A cross-sectional study.

Methods

Two hundred and thirty-five elderly people with multimorbidity were enrolled in this cross-sectional study in the the Second Affiliated Hospital of Soochow University from March 2024 to December 2024. A series of questionnaires were conducted: the Oral Frailty Index-8 (OFI-8), the Family Assessment Device (APGAR), the Nutritional Risk Screening 2002 (NRS 2002), the Barthel Index, the Charlson Comorbidity Index (CCI), the Groningen Frailty Indicator (GFI), and the Oral Health Assessment Tool (OHAT). Independent t test, chi-square tests, Mann-Whitney U test, binary logistic regression, spearman correlation coeffcients, and receiver operating characteristic (ROC) curve analysis were used to analyze the data.

Results

In this study, the prevalence of oral frailty among elderly patients with multimorbidity was 78.3%. The number of missing teeth, the number of readmission within one year, comorbidity degree, frailty, and dry mouth were the influencing factors of oral frailty (P < 0.05).

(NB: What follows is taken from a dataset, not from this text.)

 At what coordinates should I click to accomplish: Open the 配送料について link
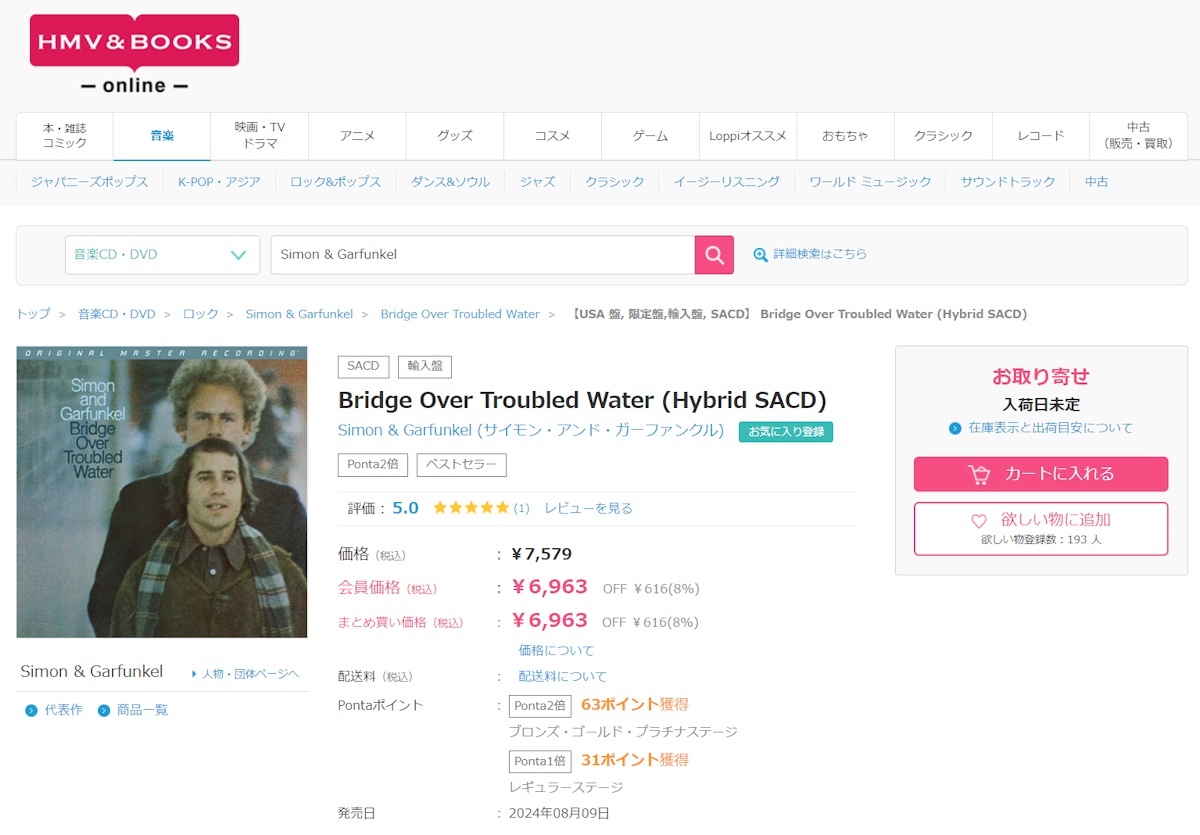point(562,676)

The evaluation of the prediction results showed that the frailty (area under the curve [AUC]: 0.727, 95% confidence interval [CI]: 0.656–0.798), the number of missing teeth (area under the curve [AUC]: 0.694, 95% confidence interval [CI]: 0.615–0.773), the dry mouth (area under the curve [AUC]: 0.652, 95% confidence interval [CI]: 0.565–0.739), the number of readmission within one year (area under the curve [AUC]: 0.649, 95% confidence interval [CI]: 0.565–0.732), and the comorbidity degree (area under the curve [AUC]: 0.617, 95% confidence interval [CI]: 0.525–0.710) had a higher predictive value for OF.

Conclusion

The prevalence of oral frailty among elderly patients with multimorbidity was high. The elderly who have a higher frequency of readmission within one year, missing more teeth, severe comorbidity degree, severe frailty degree, and dry mouth symptoms were more prone to oral frailty. Clinical practitioners should screen and intervene for this group. They should actively provide oral health knowledge, formulate personalized management plans, and work to prevent and control oral frailty, thereby improving the patients’ overall quality of life.